Untidy, unruly, this is the landscape of my soul

“Landscape. I’d like to see more of the landscape,” I said to my generous hosts when they kindly asked what else I would like to see while I was visiting The Yukon recently. I could visit museums, wander around Whitehorse, sit by the mighty Yukon River that runs through their land.

 

I would have been happy for option #3, and had in fact sat beside the river for an hour or so the previous day, watching eagles, sparrows and ravens fly effortlessly from one bank to the other. I wandered the river bank, sat in chairs roughed out of splintery wood, and kept a can of bear spray tucked close by my side. “You won’t have to use it,” my friend said as he handed it to me. “But if you do, make sure the wind is not blowing in your direction.”

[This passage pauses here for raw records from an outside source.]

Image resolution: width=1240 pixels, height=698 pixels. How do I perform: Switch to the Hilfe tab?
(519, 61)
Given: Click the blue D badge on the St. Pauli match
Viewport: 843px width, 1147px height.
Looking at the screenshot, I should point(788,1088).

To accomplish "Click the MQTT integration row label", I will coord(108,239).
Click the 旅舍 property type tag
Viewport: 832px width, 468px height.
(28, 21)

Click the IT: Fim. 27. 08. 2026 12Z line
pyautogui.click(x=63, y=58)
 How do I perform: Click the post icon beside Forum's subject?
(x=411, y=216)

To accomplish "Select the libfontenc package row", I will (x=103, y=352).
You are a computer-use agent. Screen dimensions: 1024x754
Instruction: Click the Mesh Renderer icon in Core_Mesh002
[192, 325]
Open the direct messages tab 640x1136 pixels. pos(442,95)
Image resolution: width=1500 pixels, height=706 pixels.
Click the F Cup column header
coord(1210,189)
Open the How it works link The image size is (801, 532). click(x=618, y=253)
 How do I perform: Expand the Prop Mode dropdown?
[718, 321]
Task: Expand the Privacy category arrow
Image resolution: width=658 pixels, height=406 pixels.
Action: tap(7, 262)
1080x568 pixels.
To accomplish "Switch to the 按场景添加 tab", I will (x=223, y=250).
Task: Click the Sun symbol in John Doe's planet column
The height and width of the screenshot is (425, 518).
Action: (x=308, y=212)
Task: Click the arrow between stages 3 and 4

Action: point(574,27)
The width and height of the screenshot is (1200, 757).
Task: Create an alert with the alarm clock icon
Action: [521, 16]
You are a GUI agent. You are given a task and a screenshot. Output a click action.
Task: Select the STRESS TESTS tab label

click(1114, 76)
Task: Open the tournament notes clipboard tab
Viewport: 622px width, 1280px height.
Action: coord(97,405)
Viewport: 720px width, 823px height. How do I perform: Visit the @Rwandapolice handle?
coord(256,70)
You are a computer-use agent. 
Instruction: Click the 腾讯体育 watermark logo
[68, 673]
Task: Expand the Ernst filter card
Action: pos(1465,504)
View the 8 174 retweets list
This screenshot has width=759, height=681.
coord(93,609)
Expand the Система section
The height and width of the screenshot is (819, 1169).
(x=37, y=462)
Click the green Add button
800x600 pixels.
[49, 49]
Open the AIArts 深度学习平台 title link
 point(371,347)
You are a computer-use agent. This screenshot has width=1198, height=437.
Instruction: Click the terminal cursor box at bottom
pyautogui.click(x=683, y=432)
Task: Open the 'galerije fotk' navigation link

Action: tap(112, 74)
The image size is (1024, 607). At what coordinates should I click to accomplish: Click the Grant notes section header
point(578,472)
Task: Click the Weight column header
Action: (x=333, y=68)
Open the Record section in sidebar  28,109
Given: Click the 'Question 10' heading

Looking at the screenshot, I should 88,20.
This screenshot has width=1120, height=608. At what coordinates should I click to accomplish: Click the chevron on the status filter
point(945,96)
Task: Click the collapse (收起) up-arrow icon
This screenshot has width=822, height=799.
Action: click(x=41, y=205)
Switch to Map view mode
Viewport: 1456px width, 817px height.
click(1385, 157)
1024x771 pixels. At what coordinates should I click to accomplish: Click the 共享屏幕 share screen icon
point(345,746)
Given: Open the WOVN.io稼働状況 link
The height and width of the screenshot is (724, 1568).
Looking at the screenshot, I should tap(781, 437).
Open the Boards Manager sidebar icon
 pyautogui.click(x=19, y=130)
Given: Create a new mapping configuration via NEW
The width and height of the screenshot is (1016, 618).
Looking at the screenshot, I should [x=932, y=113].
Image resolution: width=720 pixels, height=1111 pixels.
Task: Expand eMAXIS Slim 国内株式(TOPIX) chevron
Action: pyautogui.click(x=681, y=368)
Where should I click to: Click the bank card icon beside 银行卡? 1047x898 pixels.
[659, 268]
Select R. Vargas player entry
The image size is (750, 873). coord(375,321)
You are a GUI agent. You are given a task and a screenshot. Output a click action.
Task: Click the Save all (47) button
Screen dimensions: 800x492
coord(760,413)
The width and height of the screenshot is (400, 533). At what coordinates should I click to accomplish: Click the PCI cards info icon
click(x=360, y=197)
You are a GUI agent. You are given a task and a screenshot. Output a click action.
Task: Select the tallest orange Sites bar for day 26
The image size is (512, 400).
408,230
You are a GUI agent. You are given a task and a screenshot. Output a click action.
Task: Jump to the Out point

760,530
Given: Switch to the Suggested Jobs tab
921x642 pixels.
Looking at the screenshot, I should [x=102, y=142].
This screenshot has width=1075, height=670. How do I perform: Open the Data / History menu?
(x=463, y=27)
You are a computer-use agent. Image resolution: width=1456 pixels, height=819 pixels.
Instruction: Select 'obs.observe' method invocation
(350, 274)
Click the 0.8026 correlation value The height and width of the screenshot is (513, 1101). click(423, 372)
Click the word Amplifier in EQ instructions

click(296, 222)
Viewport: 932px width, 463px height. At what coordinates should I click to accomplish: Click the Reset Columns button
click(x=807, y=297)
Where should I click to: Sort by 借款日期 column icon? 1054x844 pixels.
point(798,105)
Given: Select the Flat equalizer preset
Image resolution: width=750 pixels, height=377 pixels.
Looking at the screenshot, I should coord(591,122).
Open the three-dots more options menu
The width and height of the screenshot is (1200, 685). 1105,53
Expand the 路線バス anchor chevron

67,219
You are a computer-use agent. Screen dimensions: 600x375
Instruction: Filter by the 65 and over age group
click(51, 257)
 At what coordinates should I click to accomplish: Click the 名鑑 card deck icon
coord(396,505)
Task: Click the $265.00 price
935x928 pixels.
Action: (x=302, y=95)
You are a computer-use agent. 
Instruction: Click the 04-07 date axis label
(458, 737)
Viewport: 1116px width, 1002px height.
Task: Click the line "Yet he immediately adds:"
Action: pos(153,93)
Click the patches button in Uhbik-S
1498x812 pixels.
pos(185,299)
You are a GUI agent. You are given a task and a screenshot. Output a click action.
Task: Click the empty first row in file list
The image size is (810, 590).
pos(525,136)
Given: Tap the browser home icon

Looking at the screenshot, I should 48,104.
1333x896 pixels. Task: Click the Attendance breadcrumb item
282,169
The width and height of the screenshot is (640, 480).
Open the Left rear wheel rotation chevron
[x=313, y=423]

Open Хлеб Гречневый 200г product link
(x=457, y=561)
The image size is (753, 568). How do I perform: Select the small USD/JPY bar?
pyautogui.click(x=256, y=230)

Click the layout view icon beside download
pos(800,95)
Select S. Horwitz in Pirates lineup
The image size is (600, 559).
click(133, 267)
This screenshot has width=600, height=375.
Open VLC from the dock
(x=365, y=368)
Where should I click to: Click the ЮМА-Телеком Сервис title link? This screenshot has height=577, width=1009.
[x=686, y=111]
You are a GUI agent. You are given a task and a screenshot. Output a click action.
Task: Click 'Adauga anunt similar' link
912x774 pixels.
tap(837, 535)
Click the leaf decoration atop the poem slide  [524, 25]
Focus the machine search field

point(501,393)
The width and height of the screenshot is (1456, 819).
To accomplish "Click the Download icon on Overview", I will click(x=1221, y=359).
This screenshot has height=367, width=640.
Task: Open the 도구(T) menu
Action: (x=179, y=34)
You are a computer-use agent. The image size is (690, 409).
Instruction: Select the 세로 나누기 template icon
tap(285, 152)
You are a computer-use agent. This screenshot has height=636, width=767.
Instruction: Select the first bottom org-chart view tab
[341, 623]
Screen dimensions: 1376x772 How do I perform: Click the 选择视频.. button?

The bears kept to themselves and I lived to see another day. And what I really wanted to do on that day was see more of the Yukon landscape. My friends had already driven me south on the Alaskan Highway to the small village of Carcross where we’d bought excellent coffee (and I purchased a lovely print with an even lovelier story, but that’s for another post).

This time, they decided to take me north, just 45 minutes to another great coffee shop, Bean North, which seems like it’s in the middle of nowhere, but people have been making their way there for 20 years, so I guess it’s actually somewhere important.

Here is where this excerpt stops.